Formal differential privacy. Empirical privacy curves are not the same thing as $(\varepsilon,\delta)$-DP.

The honest framing: this paper is a fundamental result on a clean mathematical object. The applications it touches — privacy, federated learning over wireless channels, dropout-as-regularization — all deserve a fuller treatment that we did not finish here. We did not want to oversell those connections. The pieces that we believe will compound are the smoothed-activation derivation and the biased-SGD framework underneath.

Glossary

Multiplicative mask $\mathbf{c}$: A random vector applied elementwise to the input. Centered at $\mathbf{1}$ in our setting, with standard deviation $\kappa$ per coordinate.
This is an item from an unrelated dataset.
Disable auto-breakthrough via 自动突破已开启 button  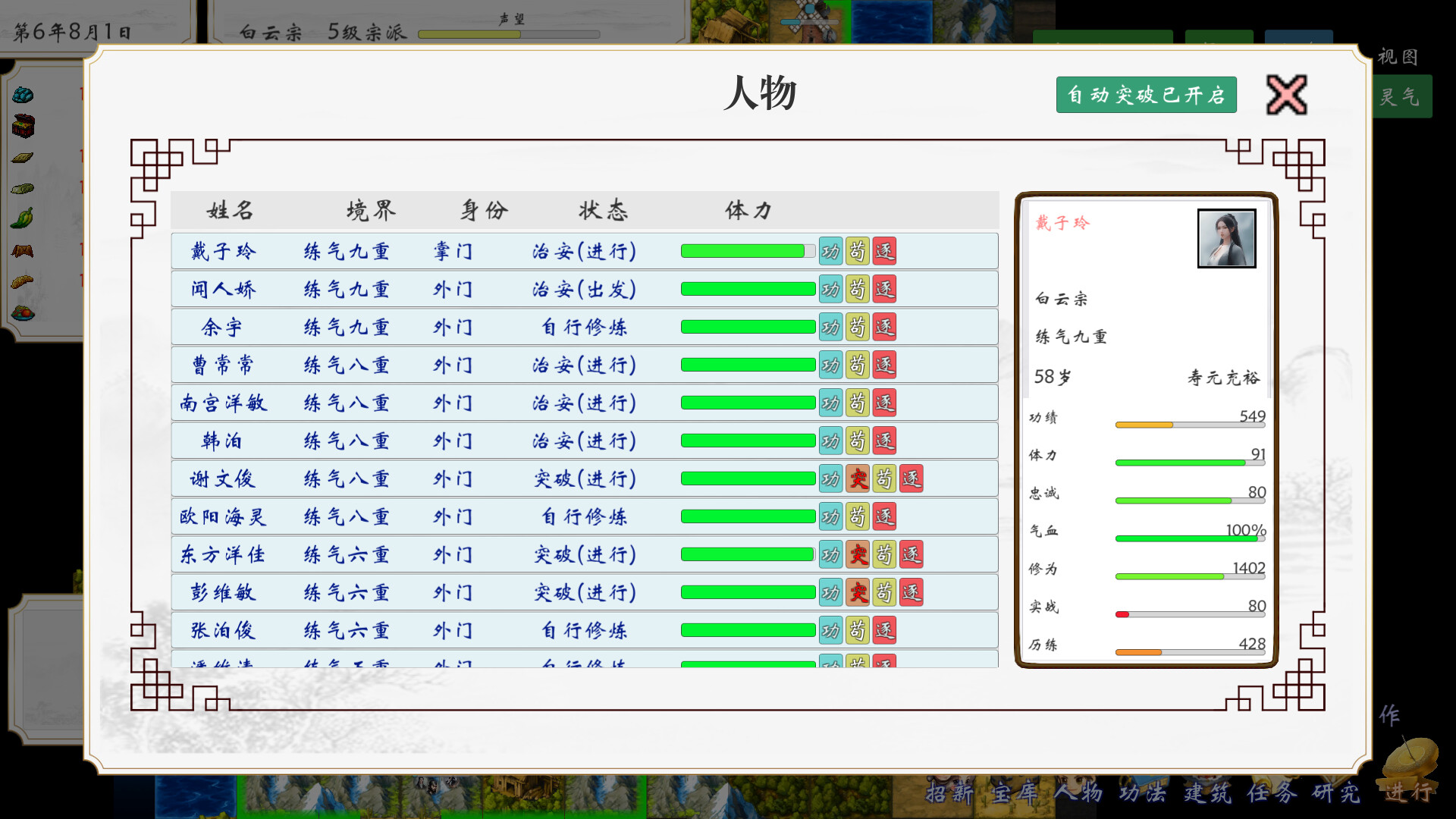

Multiplicative, not additive — it scales each input feature.
NTK regime: "Neural tangent kernel": a regime where the network is wide enough that, during training, weights stay close to initialization and the network behaves like a linear model in a feature map. Lets you write down convergence proofs.
Smoothed ReLU $\hat\sigma$: The closed form of the expected ReLU under the Gaussian mask. Equal to ReLU when $\kappa = 0$; smoother and smoother as $\kappa$ grows.
Linear convergence: The loss decreases by a constant fraction at every iteration. Geometric, not just monotone — fast.
Error ball: The neighborhood of the global minimum that the iterates fall into and stay in. Its radius depends explicitly on $\kappa$, the network width $m$, the number of training points $n$, and the initialization scale.
Biased gradient estimator: An SGD step whose expectation is not the true gradient. Standard SGD uses an unbiased estimator (mini-batch averaging); we needed a theorem that still works when the bias is bounded but nonzero.
Overparameterization: Having more network parameters than training samples. Required to keep the iterates inside the NTK regime throughout training.